Si Jean-Claude Claeys utilise et détourne des images issues de sa documentation personnelle, c’est surtout grâce à son don pour la composition et à sa technique où le clair et l’obscur s’affrontent continuellement en noir & blanc, qu’il délivre dans ses albums une ambiance sombre et violente, typique des films et romans noirs américains de la première moitié du XXe siècle.

Ce réalisme est exacerbé dans Magnum Song par le choix de Jean-Claude Claeys de donner aux protagonistes de son histoire des visages hollywoodiens bien connus. Si l’œil averti note tout d’abord une apparition de Marilyn à la planche 45, ce sont les personnages qui épousent les traits d’acteurs célèbres tels que Marlon Brando, Robert Mitchum, John Wayne ou encore Clint Eastwood qui rendent la noirceur du roman toujours plus prenante : ces visages familiers sont confrontés de force à l’ambiance fiévreuse de la plume de Jean-Claude Claeys. Corruption, crime organisé, hommes politiques véreux, et surtout les femmes — personnages centraux de l’œuvre de Jean-Claude Claeys, dont la beauté constante ne reflète en rien la noirceur dont elles peuvent être capables.

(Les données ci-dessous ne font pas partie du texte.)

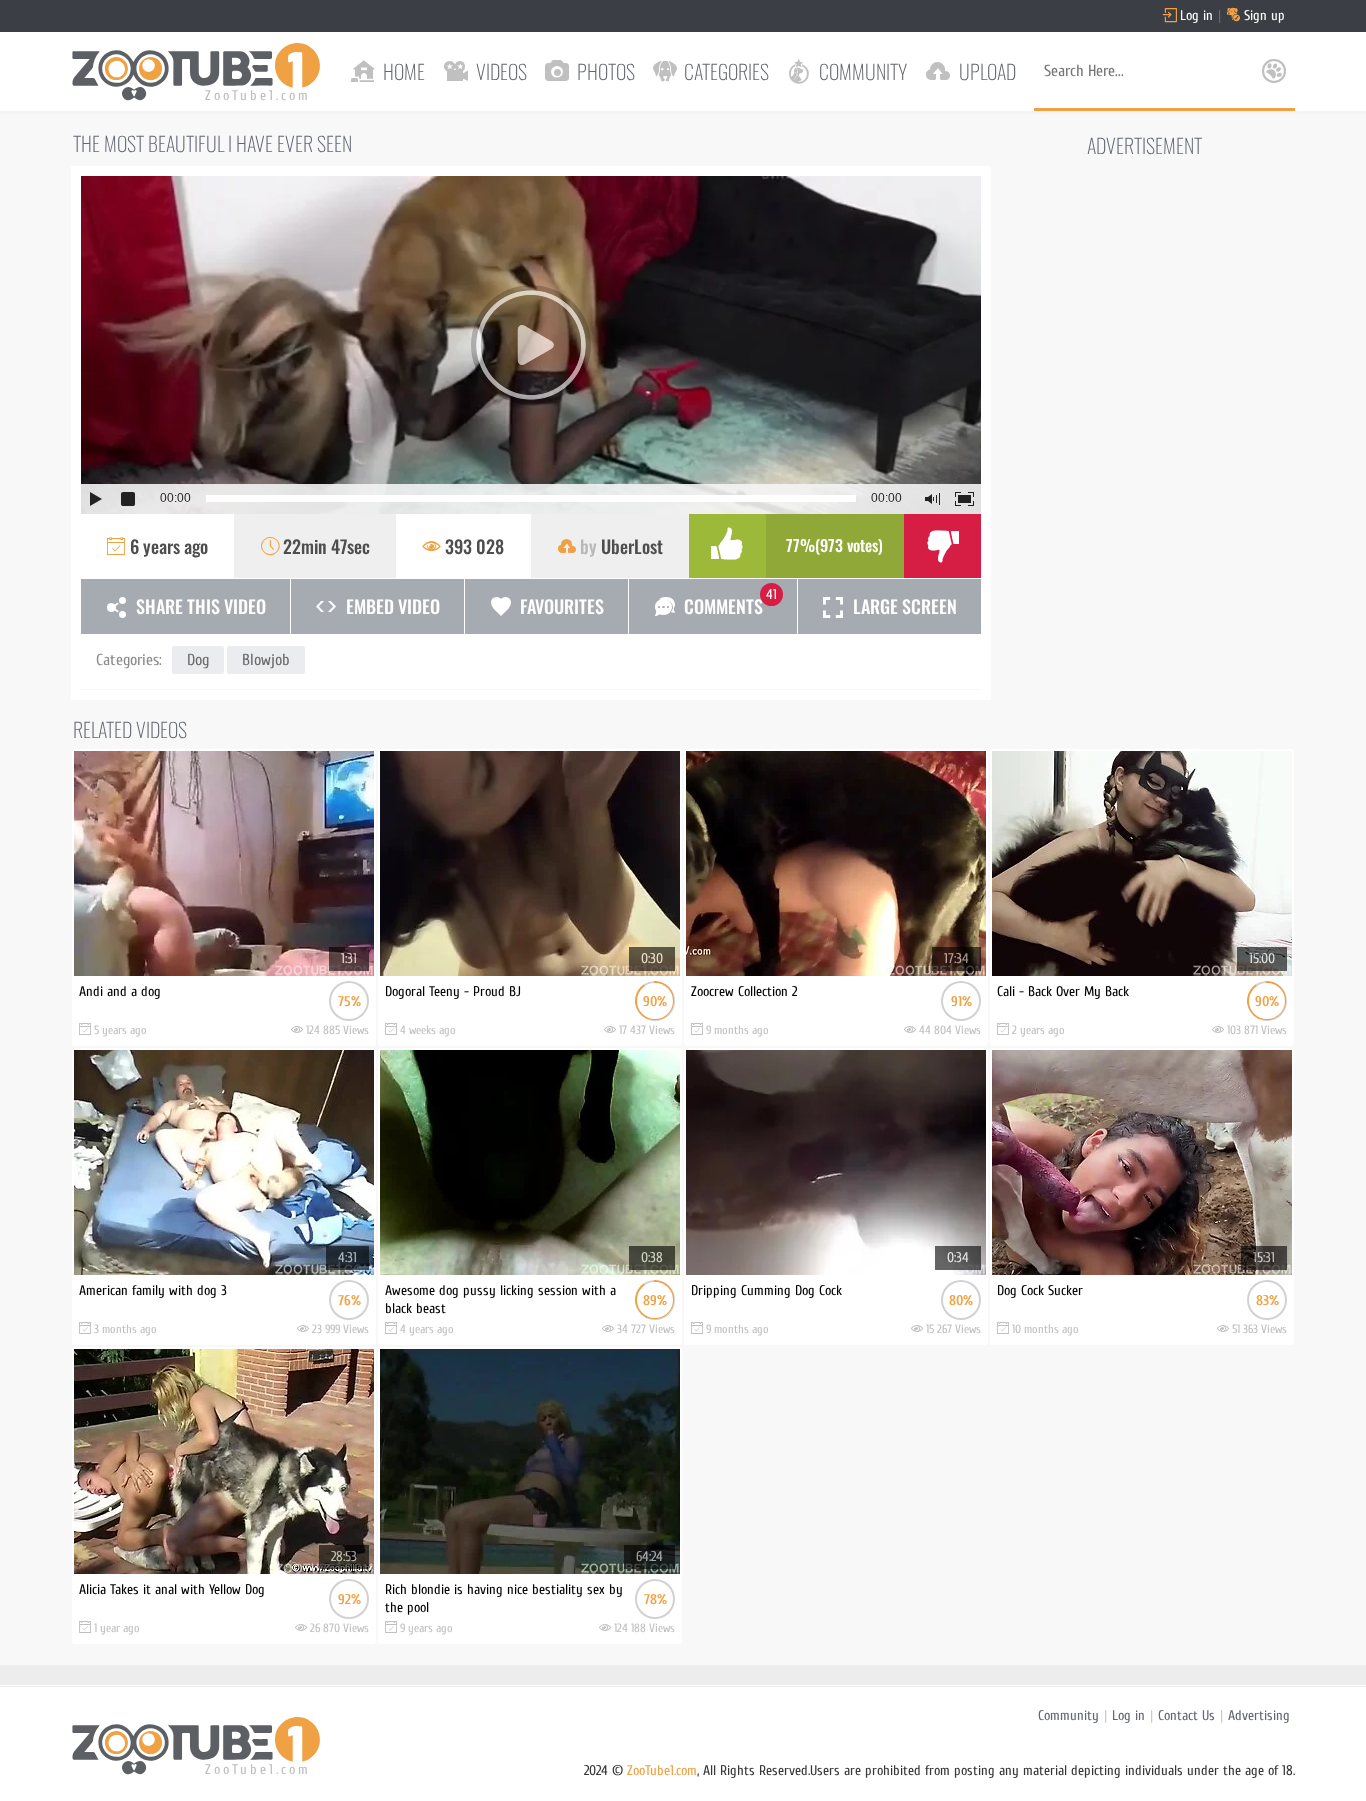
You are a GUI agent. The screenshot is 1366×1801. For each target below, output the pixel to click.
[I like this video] (727, 546)
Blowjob (266, 660)
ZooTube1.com (662, 1770)
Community (1068, 1715)
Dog (198, 660)
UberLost (632, 546)
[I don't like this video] (942, 546)
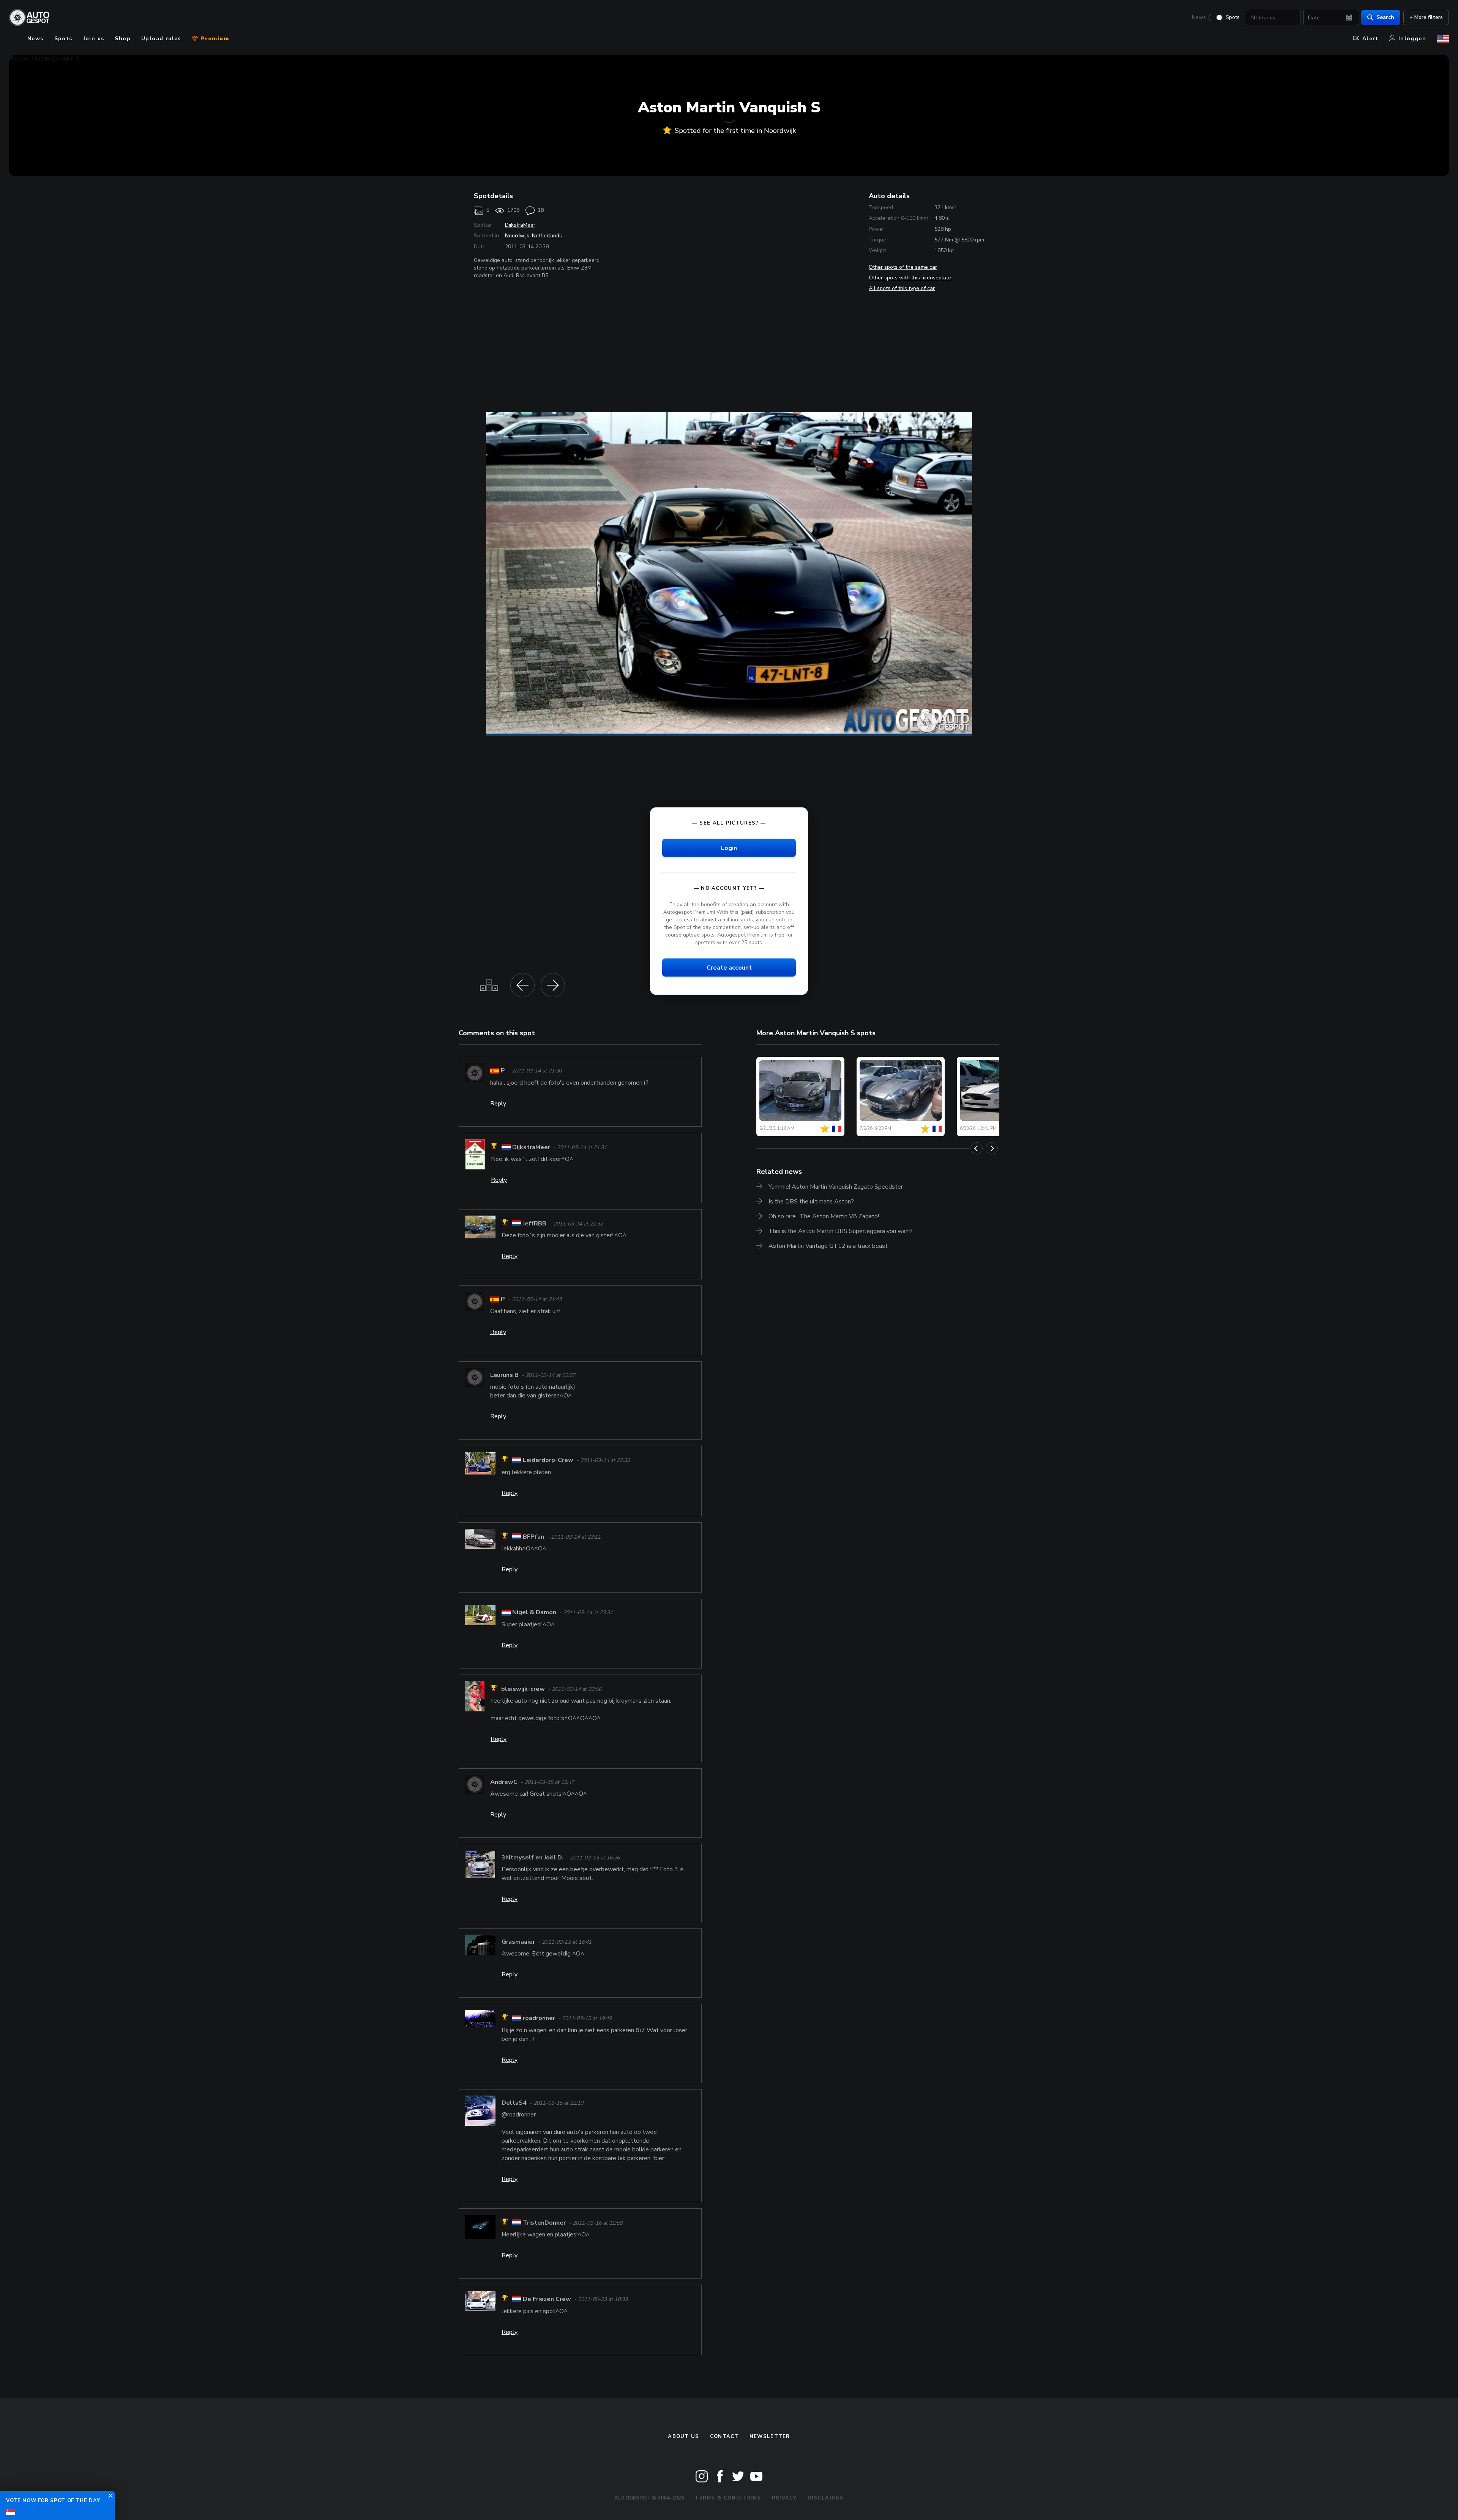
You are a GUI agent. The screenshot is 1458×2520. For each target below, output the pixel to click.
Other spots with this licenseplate (910, 277)
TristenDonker (544, 2223)
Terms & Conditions (728, 2498)
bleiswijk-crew (523, 1689)
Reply (498, 1103)
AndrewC (504, 1782)
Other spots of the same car (903, 267)
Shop (123, 38)
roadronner (539, 2018)
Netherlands (547, 235)
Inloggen (1412, 38)
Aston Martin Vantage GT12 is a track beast (828, 1246)
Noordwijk (517, 235)
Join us (93, 38)
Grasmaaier (518, 1942)
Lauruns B (504, 1375)
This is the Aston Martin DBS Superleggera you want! (840, 1231)
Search (1385, 17)
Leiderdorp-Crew (548, 1460)
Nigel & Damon (534, 1612)
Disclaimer (826, 2498)
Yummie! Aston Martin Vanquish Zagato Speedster (835, 1187)
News (1199, 17)
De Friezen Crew (547, 2299)
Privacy (784, 2498)
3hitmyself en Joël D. (532, 1857)
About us (683, 2436)
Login (729, 848)
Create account (729, 968)
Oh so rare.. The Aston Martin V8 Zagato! (823, 1216)
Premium (214, 38)
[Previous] (976, 1148)
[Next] (991, 1148)
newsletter (770, 2436)
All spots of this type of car (902, 288)
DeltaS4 (514, 2103)
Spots (1233, 17)
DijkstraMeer (520, 225)
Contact (724, 2436)
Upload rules (161, 38)
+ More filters (1426, 17)
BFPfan (533, 1537)
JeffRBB (534, 1223)
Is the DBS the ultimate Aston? (811, 1201)
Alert (1370, 38)
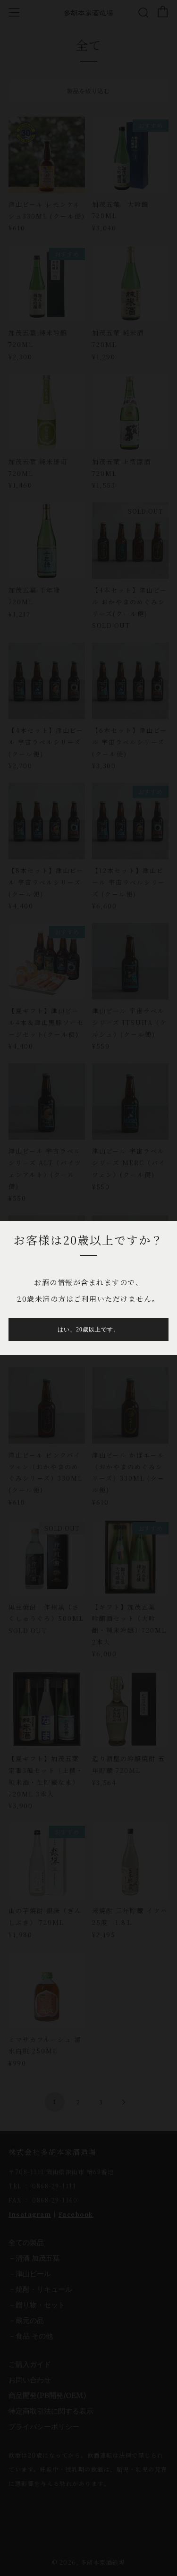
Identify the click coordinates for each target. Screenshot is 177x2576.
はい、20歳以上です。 (88, 1329)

Claeys définira lui-même son travail dans une autofiction intitulée « Les lieux du mystère » : « [ Jean-Claude Claeys est un ] spécialiste de la représentation de la mort violente, du crime organisé et de la délinquance artisanale. Et quand il dessine simplement une jolie fille, son public cherche un maniaque caché derrière un pan de mur foudroyé ou un Chesterfield patiné. Voici un petit florilège de sa mortifère industrie... »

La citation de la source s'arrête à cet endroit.